Sun-jae and her interior decorator (I should know his name, as he figures a lot more prominently in the movie than you can tell from this recap, but I found his character that boring) investigate to find why these shoes lead to bloodshed wherever they go. This is where Red Shoes fails dismally. Kim could have made some finer points about what the shoes meant to women, but the backstory is not nearly as compelling as the buildup might lead you to expect. Keiko and Oki are not portrayed well enough to make you truly care about their fate, and Keiko, especially, just spirals into over-the-top insanity. That deflates pretty much all of the psychological drama the first half of the movie was trying to portray. You learn the story of the shoes only to find that the movie is little more than a slasher flick.


=Major Spoilers Begin Here=
Here is what strained the most credibility on my part—-and in a movie about killer shoes, that’s saying something pretty substantial—-so, the stage manager watches Keiko butcher Oki and chop the feet off her bleeding corpse to get her shoes, laughing maniacally all the while. He then helps her bury the mangled, bloody remains of what used to be a beloved girlfriend. And instead of tearing madly for the first ship out of Asia as soon as Keiko’s back is turned and spending the rest of his life in a faraway country under an assumed name (I’d also have recommended investing in some heavy-duty facial-alteration surgery), he MARRIES her. For as we all know, it isn't love unless you've stabbed someone to death for it.
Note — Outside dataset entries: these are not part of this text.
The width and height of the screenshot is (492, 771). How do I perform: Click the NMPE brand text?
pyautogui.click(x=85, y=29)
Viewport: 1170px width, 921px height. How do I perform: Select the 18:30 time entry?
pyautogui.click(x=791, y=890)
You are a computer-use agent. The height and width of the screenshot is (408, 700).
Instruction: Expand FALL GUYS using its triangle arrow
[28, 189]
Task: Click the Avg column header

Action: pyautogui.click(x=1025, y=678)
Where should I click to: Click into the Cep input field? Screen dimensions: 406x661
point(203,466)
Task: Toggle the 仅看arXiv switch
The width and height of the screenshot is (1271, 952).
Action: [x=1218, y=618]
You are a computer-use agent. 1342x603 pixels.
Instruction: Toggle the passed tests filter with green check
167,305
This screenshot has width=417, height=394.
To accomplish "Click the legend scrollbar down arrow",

On top of everything, Keiko is wearing Oki's shoes at the wedding. To remind him of this tender moment in their great romance, I suppose. Even that doesn't give him cold feet. (I will say this movie at least lends itself quite well to bad punning.) I know that horror movie characters have to possess a certain degree of what one might kindly refer to as recklessness or meanly refer to as gaping stupidity, as these movies just wouldn’t have a plot if these people were capable of higher mental functions. That said, Keiko's guy just seemed one notch over brain-dead. He does not, like a sensible person, report her to the appropriate legal authorities, or have her committed to a high-security mental institution, or hire a string of trained assassins to rid the world of this bloodthirsty psychopath. I don't ask that he feel, you know, any lingering sorrow upon the violent passing of a girl he claimed he loved, let alone serious regret for having betrayed her for a murdering demon woman, or anything sentimental like that. But where were his self-preservation instincts as he smilingly waltzed down the aisle with a woman who makes Alex Forrest look positively adorable?

This sordid story, though garishly overdone, does provide a flimsy explanation of the bloodlust of the shoes, and there is a weak twist in the whos and whys of the haunting. There is an answer, if you will accept it, to Tae-soo and the interior decorator's repeated questions about Sun-jae's recent past, and her refusal to discuss it. There is also a non-surprise about what has really been going on, given that we have watched Sun-jae's sanity (or current identity, depending on how you interpret the hauntings) unravel so far that we put nothing past her by the end of the movie. And so there is a conclusion of sorts, with Keiko and Oki facing a ghostly showdown, and Sun-jae and Tae-soo being left to their respective fates. The viewer is left to decide whether mother or daughter is worse off.

And I am left to ponder this final question: What kind of ballet is done in high heels?